***** Dataset records
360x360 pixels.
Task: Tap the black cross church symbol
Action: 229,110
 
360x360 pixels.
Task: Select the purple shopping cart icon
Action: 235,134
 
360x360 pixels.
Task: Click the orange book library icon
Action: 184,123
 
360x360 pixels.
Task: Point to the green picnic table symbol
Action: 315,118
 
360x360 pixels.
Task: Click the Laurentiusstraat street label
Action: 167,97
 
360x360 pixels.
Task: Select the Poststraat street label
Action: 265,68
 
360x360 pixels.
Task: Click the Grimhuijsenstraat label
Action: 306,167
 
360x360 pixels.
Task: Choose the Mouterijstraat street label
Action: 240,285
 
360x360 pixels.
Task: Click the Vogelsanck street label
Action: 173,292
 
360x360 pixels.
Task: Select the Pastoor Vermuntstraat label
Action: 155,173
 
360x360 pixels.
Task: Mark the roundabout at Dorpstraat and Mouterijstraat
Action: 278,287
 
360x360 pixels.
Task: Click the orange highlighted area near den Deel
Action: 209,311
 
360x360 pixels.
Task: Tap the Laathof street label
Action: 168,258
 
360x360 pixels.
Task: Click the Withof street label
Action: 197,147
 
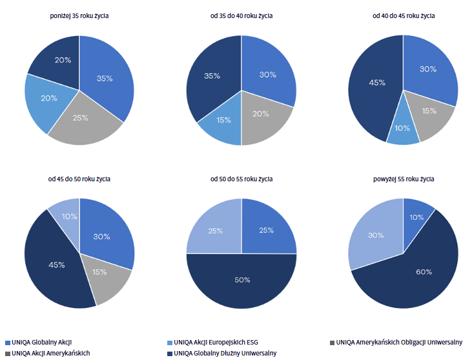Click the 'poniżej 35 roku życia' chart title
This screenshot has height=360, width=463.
[79, 15]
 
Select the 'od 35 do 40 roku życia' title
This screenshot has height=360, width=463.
[241, 15]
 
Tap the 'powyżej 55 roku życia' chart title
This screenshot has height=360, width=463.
[403, 179]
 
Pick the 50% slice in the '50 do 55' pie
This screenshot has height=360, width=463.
[242, 281]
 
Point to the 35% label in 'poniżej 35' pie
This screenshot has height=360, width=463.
[105, 78]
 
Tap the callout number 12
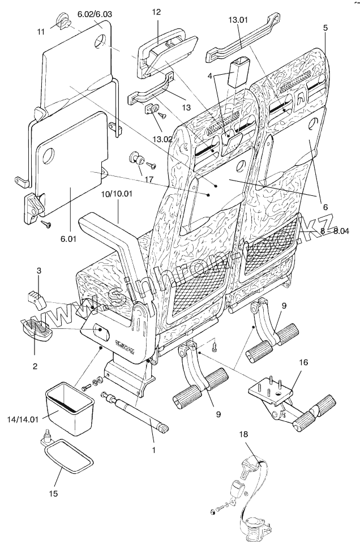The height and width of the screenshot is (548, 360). click(x=157, y=11)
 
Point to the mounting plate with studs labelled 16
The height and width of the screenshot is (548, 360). click(x=273, y=391)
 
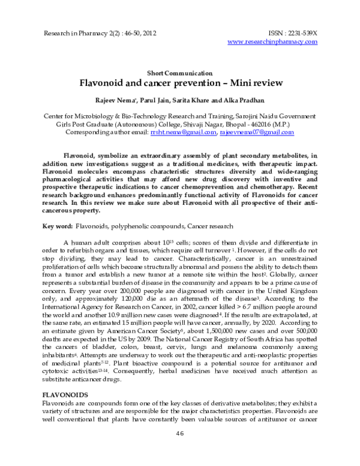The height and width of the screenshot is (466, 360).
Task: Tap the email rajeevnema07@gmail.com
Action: pyautogui.click(x=248, y=132)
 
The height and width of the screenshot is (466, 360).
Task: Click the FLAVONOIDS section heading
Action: pyautogui.click(x=64, y=394)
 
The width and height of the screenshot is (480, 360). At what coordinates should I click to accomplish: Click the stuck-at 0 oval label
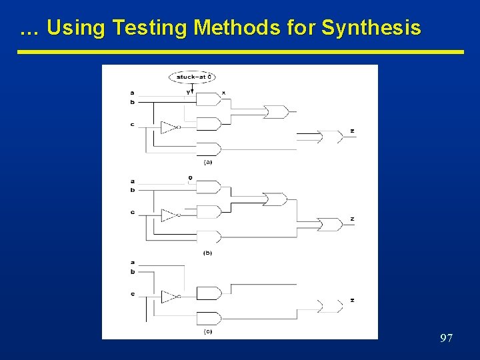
**********
The request: Can you quote every one of the records above word for word, omitting the pictures?

Exercise output:
360x360 pixels.
Task: Tap the black cross church symbol
Action: 229,110
 
360x360 pixels.
Task: Select the purple shopping cart icon
Action: 235,134
 
360x360 pixels.
Task: Click the orange book library icon
Action: 184,123
 
360x360 pixels.
Task: Point to the green picnic table symbol
Action: 315,118
 
360x360 pixels.
Task: Click the Laurentiusstraat street label
Action: 167,97
 
360x360 pixels.
Task: Select the Poststraat street label
Action: 265,68
 
360x360 pixels.
Task: Click the Grimhuijsenstraat label
Action: 306,167
 
360x360 pixels.
Task: Choose the Mouterijstraat street label
Action: 240,285
 
360x360 pixels.
Task: Click the Vogelsanck street label
Action: 173,292
 
360x360 pixels.
Task: Select the Pastoor Vermuntstraat label
Action: 155,173
 
360x360 pixels.
Task: Mark the roundabout at Dorpstraat and Mouterijstraat
Action: 278,287
 
360x360 pixels.
Task: Click the orange highlighted area near den Deel
Action: 209,311
 
360x360 pixels.
Task: Tap the Laathof street label
Action: 168,258
 
360x360 pixels.
Task: Click the Withof street label
Action: 197,147
 
Click the 'poniżej 35 roku życia' chart title
This screenshot has height=360, width=463.
[79, 15]
 
Select the 'od 35 do 40 roku życia' title
This screenshot has height=360, width=463.
[241, 15]
 
Tap the 'powyżej 55 roku życia' chart title
This screenshot has height=360, width=463.
[403, 179]
 
Pick the 50% slice in the '50 do 55' pie
This screenshot has height=360, width=463.
[242, 281]
 
Point to the 35% label in 'poniżej 35' pie
This screenshot has height=360, width=463.
[105, 78]
 
Tap the callout number 12
The height and width of the screenshot is (548, 360). click(x=157, y=11)
 
Point to the mounting plate with studs labelled 16
The height and width of the screenshot is (548, 360). click(x=273, y=391)
 
The height and width of the screenshot is (466, 360).
Task: Tap the email rajeevnema07@gmail.com
Action: pyautogui.click(x=248, y=132)
 
The height and width of the screenshot is (466, 360).
Task: Click the FLAVONOIDS section heading
Action: pyautogui.click(x=64, y=394)
 
The width and height of the screenshot is (480, 360). At what coordinates should I click to accomplish: Click the stuck-at 0 oval label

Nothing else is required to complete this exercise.